Cochrane ROB and MINORS were used, as there were two RCTs and two RCTs. For Cochrane, the two RCTs generally showed a low risk of bias for most of the domains. Frias et al. showed a high risk of bias for the blinding of participants and personnel, as well as having other potential sources of bias. Heise et al. showed a low risk of bias in all domains. The Cochrane risk of bias scores are summarised in Table S1. As for MINORS, the two RCTs had a score of 20–24, while the two RCTs had a score of 15–19. Thus the ROB was determined to be moderate in two studies and low in two studies. The MINORS scores are summarised in Table S2.
3.2. Weight Loss
Changes in body weight and fat mass were measured across all four studies, with 3 studies reporting on T2DM demographic [5, 9, 10, 11], while 1 study reported on patients with and without T2DM [11]. The mean weight change across the three studies with a T2DM demographic for tirzepatide was −11.4% (−15.3% to −8.2%), while for semaglutide it was −7.3% (−8.3% to −6.08%) [5, 9, 10, 11]. A full summary of weight loss parameters is provided in Table 2.
TABLE 2.
Weight loss effects of tirzepatide and semaglutide.

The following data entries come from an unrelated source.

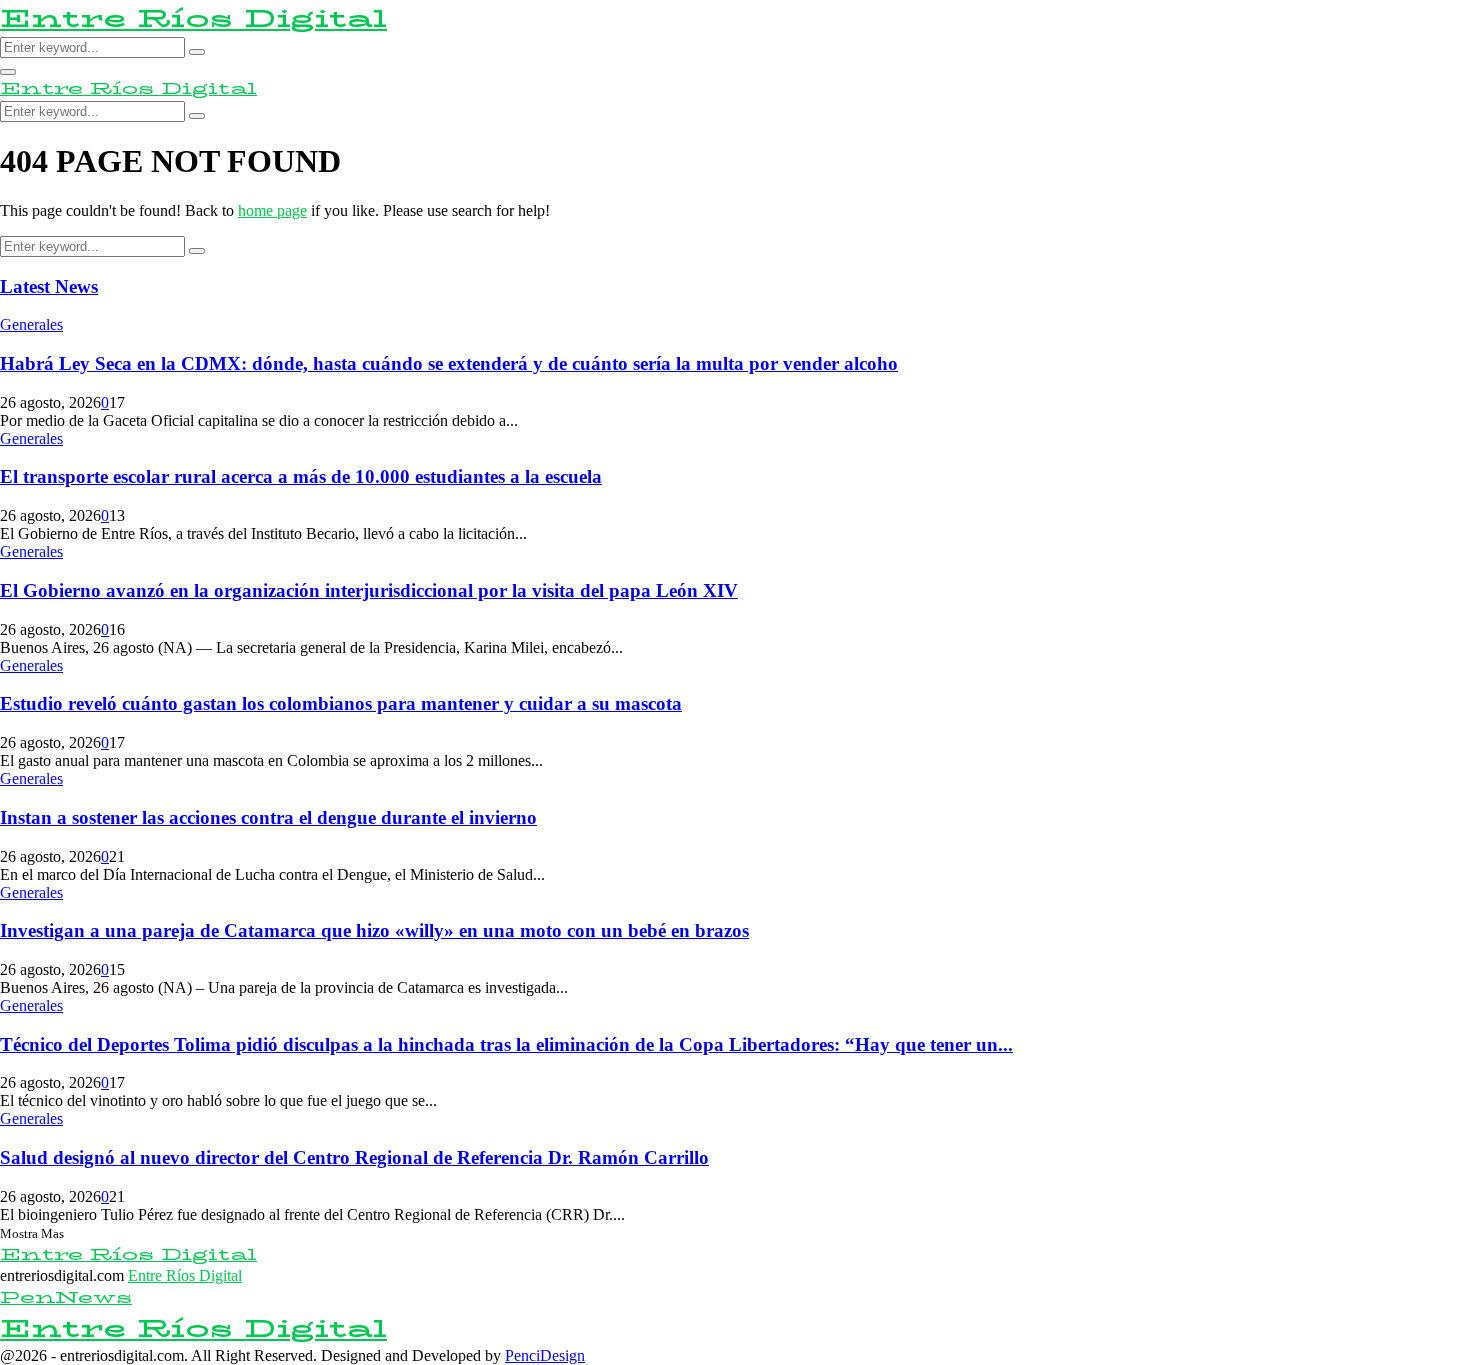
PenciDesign (545, 1355)
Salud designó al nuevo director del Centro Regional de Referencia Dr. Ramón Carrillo (354, 1157)
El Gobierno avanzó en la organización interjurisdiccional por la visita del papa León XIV (369, 590)
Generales (31, 324)
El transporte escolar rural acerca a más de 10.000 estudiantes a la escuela (301, 476)
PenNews (66, 1297)
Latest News (49, 286)
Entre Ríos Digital (193, 18)
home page (272, 210)
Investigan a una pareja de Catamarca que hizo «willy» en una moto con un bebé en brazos (374, 930)
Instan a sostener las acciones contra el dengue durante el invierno (268, 817)
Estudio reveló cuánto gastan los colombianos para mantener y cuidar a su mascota (341, 703)
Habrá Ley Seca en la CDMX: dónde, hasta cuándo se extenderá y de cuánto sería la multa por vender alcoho (449, 363)
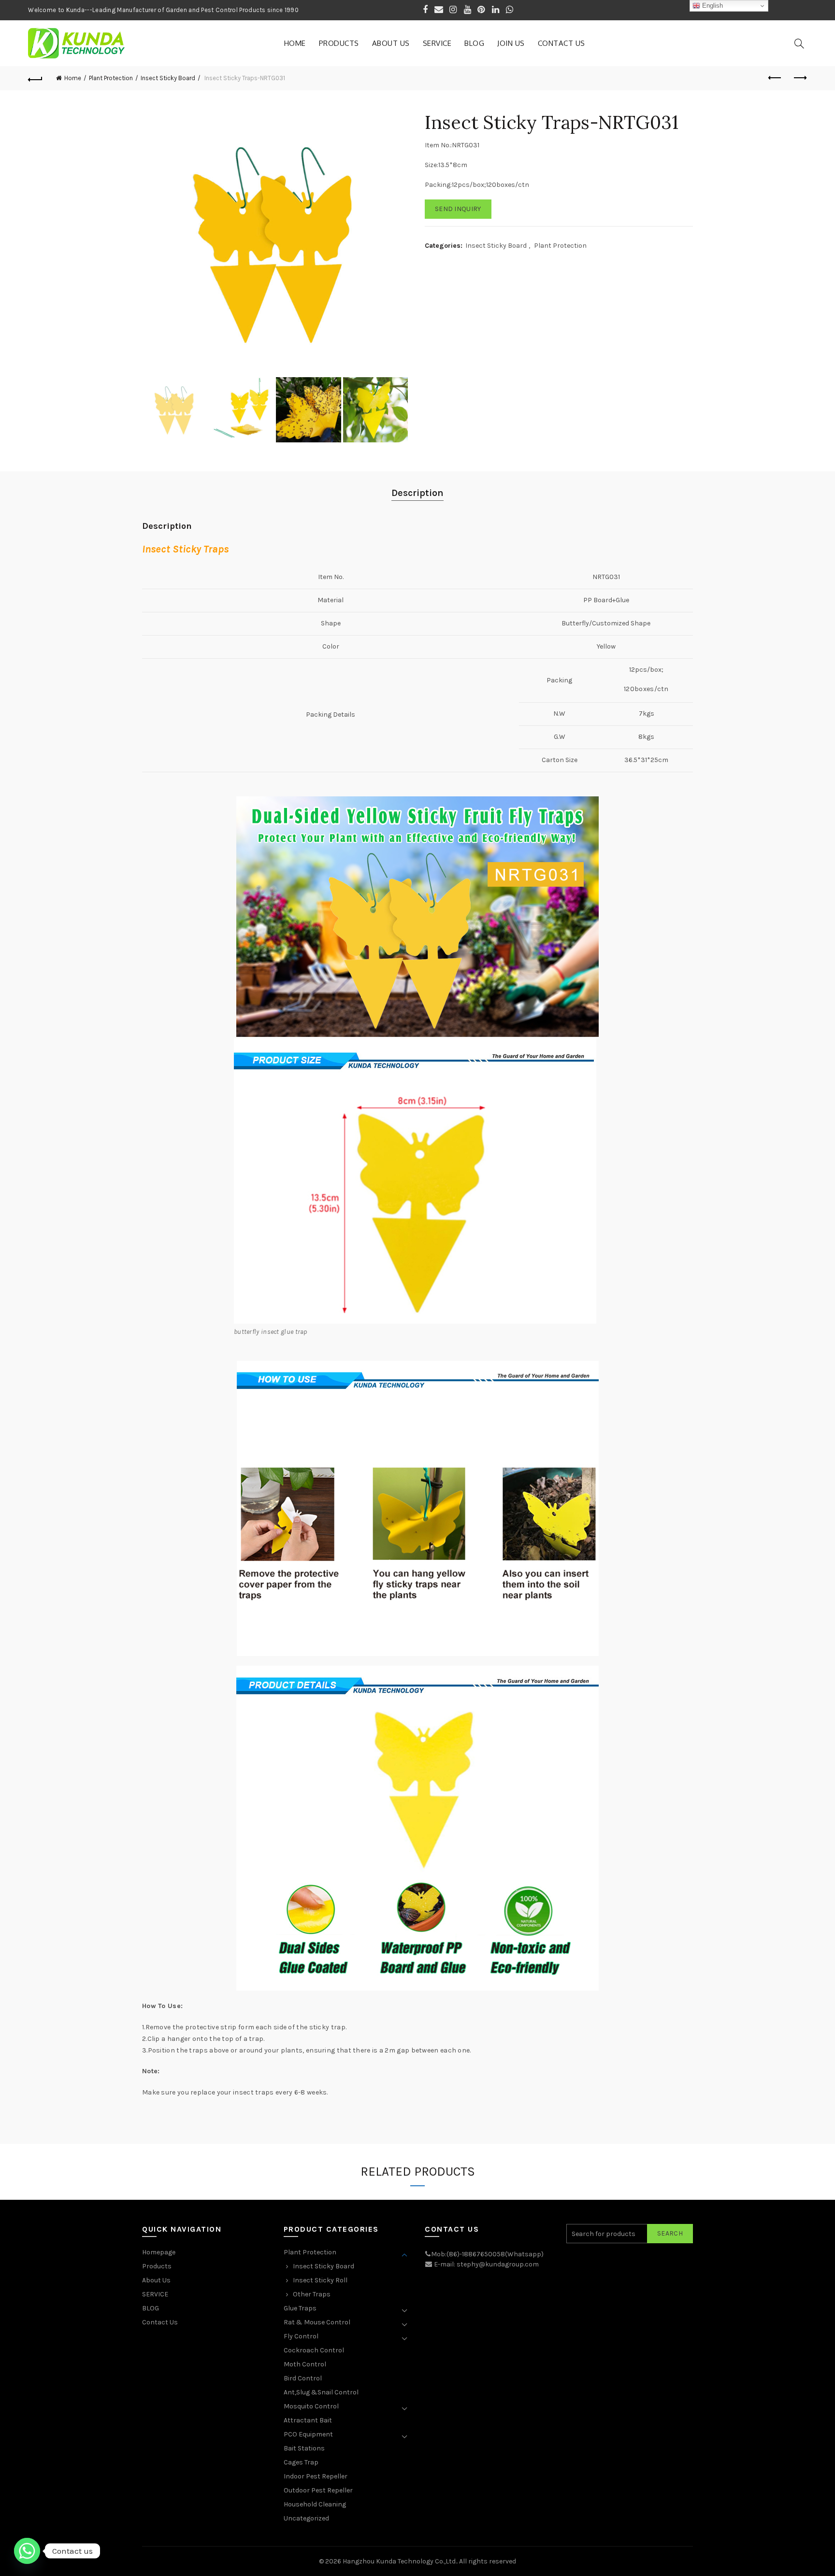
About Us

| Author | Tirzepatide dose | Outcomes | Pre‐tirzepatide intervention, kg (SD) | Post‐tirzepatide intervention, kg (SD) | % Weight Change | Semaglutide dose | Pre‐semaglutide intervention, kg (SD) | Post‐semaglutide intervention, kg (SD) | % Weight change | p |
|---|---|---|---|---|---|---|---|---|---|---|
| Frias 2021 | 5 mg | Total body weight | 92.5 (21.76) | 84.9 | 8.22 | 1 mg | 93.7 (21.12) | 88 | 6.08 | NR |
| 10 mg | 94.8 (22.71) | 85.5 | 9.81 | |||||||
| 15 mg | 93.8 (21.83) | 82.6 | 11.94 | |||||||
| Heise 2022 | 15 mg | Total body weight | 94.2 (14.0) | 83.0 | 11.89 | 1 mg | 92.7 (14.0) | 85.8 | 7.44 | < 0.001 a |
| Fat mass | 36.8 (11.5) | 27.1 | 26.5 | 35.3 (8.0) | 29.4 | 16.1 | 0.001 a | |||
| Fat‐free mass | 57.7 (9.3) | 55.9 | 2.8 | 56.3 (10.3) | 55.5 | 1.4 | 0.018 a | |||
| Rodriguez 2024 | 5 mg | Total body weight | 110 (25.7) | 93.17 | 15.3% | 0.5 mg | 110 (25.8) | 100.87 | 8.3% | NR |
| Anson 2024 | NR | Total body weight | 99.9 ± 25.8 | 92.2 | 7.7% | NR | 101.4 ± 24.3 | 96.6 | 4.7% |
Tirzepatide: < 0.001 Semaglutide: < 0.001 |
Between comparators.
A meta‐analysis between tirzepatide and semaglutide was conducted, and the estimated treatment difference (kg) favoured tirzepatide over semaglutide across four studies [5, 9, 10, 12]. The overall treatment effect was calculated using the Random‐Effect model and resulted in a mean difference of −4.84 kg (95% CI: −6.21 to −3.47). The I 2 statistic, which quantifies heterogeneity, was 78.3% and Tau2, a measure of between‐study variance, was 1.51. The individual study estimates range from −2.9 kg to −5.6 kg, showing consistent superiority of tirzepatide in weight reduction compared to semaglutide across different trials, although the moderate‐to‐high variability of the data expressed by I2 and Tau2 should make us cautious in interpreting pooled results. The forest plot can be seen in Figure 2.
FIGURE 2.
Estimated treatment differences in weight loss between tirzepatide and semaglutide.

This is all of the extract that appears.